**What you will do**.
- A) Which properties does the DataViews article say a DataView provides to a DataTable? Give each one with the default value the article states.
- B) Does the DataViews article support each statement below? Answer yes or no for each, and quote the words from the article that decide it.
(i) Every DataTable has a DefaultView property.
(ii) The RowFilter property defaults to filtering out deleted rows.
(iii) The author thinks DataViews have drawn a great deal of attention.
- C) Print the passage of the DataViews article between "On why to use" and "what they offer.", inclusive.

**Document passage**.
===

Click here to Skip to main content
65,938 articles
CodeProject is changing. Read more.
Articles / .NET

On why to use DataViews

5.00/5 (5 votes)
7 Dec 2014CPOL6 min read 16.2K  
Why your methods should accept DataViews; not just DataTables.

As I was writing my Tip Generating constructors at compile time[^], I was reminded that I wanted to write up a little something about how you can better serve the users of your code by accepting and using a DataView[^] rather than a bare DataTable.

I believe DataViews have gathered very little attention, even though they have been part of ADO.net since the very beginning. DataTables seemed to get all the attention, at least until Linq and Entity Framework came along. The truth is that a DataView is like clothing for a DataTable and an effort should be made to leverage what they offer.

Every DataTable comes with a DefaultView property to access a DataView with default properties. If you need another DataView, you can easily instantiate one with:

C#
System.Data.DataView dv = new System.Data.DataView ( dt ) ;

Iterating a DataView is essentially the same as iterating the Rows of the DataTable:

C#
foreach ( System.Data.DataRowView dr in dv ) ...

So if you have a DataTable you could do:

C#
foreach ( System.Data.DataRowView dr in dt.DefaultView ) ...

"OK, why?" I hear you ask.

I'll start with what a DataView provides to a DataTable:

  • The Sort property (default: "")
  • The RowFilter property (default: "")
  • The RowStateFilter property (default: Unchanged | Added | ModifiedCurrent)

The Rows property of a DataTable is similar to a DataView with the default values. That may be exactly what you want, but if your code is accepting a DataTable from outside, it may not be what the sender wants.

So the full reason of why to use the DefaultView is, if the sender knows about the default view and took the effort to set any of the above properties, he probably wants you to honor them and will be upset if you don't. Taking the time to deliver a correct answer is better than delivering an incorrect answer quickly.

Similarly, someone may want to instantiate a new DataView and pass that to your code -- if you don't accept a DataView he can't use your code at all.

"But shouldn't the sender ensure that the DataTable contains only the desired rows in the desired order?"

Certainly that will be the case the vast majority of the time, but it's those edge cases that really get you. Two particular DataTables I frequently work with are the results of DbConnection.GetSchema[^] and IDataReader.GetSchemaTable [^]

Here's another consideration. Remember the RowStateFilter property? Maybe the DataTable has been edited by a DataGridView and the sender wants to use your code to print a report of the Deleted records. Will you force the sender to copy the records to another DataTable? Would you want to have to do that?

"Interesting, what else can be done with the properties?"

Read the fine documentation of the class and its properties. Setting RowFilter can be particularly troublesome, and the documentation isn't obvious, so I'll include a link to it here: DataColumn.Expression[^]

"But does it cost anything?"

===

**Raw records**.
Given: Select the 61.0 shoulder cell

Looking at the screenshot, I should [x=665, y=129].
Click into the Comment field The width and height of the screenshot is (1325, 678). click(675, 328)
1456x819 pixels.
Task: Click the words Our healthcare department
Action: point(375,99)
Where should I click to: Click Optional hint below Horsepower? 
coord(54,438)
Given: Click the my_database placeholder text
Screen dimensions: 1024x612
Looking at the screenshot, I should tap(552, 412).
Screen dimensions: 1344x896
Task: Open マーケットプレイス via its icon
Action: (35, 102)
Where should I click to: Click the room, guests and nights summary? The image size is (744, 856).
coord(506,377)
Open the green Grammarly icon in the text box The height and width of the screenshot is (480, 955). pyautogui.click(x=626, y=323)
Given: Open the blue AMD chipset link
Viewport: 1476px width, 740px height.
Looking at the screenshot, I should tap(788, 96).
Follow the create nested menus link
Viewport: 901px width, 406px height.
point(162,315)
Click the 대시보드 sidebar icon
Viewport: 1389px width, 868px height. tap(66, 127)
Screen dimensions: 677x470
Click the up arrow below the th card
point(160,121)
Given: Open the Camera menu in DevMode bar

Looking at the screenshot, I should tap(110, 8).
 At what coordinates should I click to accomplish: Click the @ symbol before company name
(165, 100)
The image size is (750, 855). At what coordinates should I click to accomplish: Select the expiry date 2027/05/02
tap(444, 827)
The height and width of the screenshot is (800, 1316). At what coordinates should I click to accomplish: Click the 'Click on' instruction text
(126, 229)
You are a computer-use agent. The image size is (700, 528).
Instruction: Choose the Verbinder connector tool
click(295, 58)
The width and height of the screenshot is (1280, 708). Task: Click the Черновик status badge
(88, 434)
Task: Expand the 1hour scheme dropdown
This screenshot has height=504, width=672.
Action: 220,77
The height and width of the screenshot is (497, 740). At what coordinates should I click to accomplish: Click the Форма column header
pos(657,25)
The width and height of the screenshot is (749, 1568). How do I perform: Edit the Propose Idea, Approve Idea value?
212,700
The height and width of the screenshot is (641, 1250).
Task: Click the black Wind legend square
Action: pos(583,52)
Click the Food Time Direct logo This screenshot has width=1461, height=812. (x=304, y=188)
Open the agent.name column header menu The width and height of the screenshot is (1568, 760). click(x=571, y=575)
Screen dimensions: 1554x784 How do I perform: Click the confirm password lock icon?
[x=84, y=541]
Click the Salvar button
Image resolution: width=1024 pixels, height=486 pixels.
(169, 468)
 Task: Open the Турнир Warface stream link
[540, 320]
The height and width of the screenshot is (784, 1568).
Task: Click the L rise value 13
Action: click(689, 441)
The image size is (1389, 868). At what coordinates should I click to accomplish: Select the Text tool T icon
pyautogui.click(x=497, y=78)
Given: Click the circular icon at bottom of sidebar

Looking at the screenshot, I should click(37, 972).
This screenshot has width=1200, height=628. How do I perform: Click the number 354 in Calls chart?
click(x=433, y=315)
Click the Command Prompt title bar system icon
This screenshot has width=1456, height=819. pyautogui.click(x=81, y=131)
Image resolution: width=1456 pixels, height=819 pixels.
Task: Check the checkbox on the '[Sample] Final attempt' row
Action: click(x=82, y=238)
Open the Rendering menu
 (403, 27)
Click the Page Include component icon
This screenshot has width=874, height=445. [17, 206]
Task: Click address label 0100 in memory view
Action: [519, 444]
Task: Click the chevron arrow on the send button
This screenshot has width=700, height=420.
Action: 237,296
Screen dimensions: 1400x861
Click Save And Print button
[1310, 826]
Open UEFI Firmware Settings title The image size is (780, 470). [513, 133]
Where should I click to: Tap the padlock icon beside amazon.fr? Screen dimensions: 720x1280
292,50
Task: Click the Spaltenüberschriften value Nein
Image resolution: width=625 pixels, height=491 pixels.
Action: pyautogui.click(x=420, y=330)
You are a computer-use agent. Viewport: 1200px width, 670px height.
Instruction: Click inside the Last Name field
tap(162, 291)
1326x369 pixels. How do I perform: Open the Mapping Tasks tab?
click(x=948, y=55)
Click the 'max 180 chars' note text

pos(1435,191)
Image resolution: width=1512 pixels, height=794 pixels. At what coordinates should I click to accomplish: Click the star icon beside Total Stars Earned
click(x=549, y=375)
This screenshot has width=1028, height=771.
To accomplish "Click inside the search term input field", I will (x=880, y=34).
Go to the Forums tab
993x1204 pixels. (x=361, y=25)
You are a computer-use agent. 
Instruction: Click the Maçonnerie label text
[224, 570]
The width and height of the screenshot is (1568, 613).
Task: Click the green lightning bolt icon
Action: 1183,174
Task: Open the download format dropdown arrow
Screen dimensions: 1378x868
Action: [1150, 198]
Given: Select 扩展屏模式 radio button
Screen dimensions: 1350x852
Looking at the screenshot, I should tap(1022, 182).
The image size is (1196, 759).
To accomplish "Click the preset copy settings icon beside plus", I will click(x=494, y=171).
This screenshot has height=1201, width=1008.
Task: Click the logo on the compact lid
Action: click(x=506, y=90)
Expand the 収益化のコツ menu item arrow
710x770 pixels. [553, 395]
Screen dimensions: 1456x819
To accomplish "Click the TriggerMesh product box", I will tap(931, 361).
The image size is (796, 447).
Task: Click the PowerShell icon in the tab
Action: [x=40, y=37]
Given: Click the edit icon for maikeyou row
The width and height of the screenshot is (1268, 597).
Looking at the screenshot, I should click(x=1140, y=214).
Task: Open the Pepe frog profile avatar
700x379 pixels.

===

**In response**.
- A)
- Sort: default ""
- RowFilter: default ""
- RowStateFilter: default Unchanged | Added | ModifiedCurrent

- B)
(i) Yes: "Every DataTable comes with a DefaultView property to access a DataView with default properties."
(ii) No: "The RowFilter property (default: "")"
(iii) No: "I believe DataViews have gathered very little attention"

- C)
On why to use DataViews

5.00/5 (5 votes)
7 Dec 2014CPOL6 min read 16.2K  
Why your methods should accept DataViews; not just DataTables.

As I was writing my Tip Generating constructors at compile time[^], I was reminded that I wanted to write up a little something about how you can better serve the users of your code by accepting and using a DataView[^] rather than a bare DataTable.

I believe DataViews have gathered very little attention, even though they have been part of ADO.net since the very beginning. DataTables seemed to get all the attention, at least until Linq and Entity Framework came along. The truth is that a DataView is like clothing for a DataTable and an effort should be made to leverage what they offer.